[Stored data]
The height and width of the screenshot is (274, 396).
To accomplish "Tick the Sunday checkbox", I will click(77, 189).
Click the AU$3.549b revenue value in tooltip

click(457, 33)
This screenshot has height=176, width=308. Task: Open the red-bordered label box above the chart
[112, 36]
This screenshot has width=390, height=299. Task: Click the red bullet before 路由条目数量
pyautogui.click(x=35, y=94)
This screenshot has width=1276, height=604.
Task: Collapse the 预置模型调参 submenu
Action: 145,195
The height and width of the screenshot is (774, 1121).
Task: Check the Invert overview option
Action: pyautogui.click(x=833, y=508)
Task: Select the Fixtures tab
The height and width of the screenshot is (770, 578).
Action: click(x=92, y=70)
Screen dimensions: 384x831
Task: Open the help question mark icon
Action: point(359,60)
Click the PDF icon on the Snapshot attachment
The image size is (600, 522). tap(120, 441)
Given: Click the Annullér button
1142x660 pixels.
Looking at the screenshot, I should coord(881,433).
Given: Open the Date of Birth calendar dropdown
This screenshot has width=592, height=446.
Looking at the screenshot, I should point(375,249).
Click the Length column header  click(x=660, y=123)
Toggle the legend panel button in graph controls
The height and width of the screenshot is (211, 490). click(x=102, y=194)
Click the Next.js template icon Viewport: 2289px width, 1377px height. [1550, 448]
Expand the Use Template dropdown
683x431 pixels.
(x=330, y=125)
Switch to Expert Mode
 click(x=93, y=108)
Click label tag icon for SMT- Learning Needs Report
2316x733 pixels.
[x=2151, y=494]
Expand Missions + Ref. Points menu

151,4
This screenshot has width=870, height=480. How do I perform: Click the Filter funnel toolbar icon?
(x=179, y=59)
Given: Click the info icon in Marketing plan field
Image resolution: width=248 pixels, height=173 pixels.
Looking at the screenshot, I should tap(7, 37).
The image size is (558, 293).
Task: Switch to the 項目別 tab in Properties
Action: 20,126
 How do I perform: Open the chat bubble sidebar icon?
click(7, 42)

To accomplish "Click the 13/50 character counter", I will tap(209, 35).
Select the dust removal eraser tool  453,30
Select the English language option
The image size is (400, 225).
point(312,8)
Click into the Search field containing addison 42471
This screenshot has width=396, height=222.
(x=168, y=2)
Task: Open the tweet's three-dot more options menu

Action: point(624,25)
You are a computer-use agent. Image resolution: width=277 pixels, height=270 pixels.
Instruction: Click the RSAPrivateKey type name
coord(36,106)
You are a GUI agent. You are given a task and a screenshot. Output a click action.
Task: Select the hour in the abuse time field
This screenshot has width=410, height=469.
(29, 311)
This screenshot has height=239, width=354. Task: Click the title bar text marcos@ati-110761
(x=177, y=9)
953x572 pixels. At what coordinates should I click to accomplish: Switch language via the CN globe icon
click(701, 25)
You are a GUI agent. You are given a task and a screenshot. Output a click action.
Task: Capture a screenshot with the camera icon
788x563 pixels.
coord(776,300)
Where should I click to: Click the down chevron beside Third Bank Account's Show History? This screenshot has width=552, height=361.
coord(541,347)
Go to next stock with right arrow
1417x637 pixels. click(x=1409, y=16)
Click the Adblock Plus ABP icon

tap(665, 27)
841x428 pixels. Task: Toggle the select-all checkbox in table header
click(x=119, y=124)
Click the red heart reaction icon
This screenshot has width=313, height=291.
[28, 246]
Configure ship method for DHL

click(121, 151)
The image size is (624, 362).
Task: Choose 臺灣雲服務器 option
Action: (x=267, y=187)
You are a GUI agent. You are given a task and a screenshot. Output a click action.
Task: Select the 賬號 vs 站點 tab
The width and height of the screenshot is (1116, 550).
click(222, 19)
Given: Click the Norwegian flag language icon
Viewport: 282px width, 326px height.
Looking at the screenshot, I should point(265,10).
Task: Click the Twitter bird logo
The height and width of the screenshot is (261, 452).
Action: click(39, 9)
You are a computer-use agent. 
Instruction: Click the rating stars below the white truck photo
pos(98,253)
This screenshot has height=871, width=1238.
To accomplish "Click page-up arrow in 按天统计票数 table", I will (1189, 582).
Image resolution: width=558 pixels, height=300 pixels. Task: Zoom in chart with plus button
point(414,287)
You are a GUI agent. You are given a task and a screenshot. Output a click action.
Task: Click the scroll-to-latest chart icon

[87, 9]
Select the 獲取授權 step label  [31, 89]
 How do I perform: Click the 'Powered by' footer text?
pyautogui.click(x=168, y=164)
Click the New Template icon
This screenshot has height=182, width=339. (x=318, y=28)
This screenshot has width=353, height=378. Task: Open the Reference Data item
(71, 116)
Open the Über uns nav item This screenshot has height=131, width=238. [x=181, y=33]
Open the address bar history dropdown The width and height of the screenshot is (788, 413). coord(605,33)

[What the exercise asks] What must be returned is a bare number, the count of lines in the entries holding the string "field".

[Result of the exercise] 3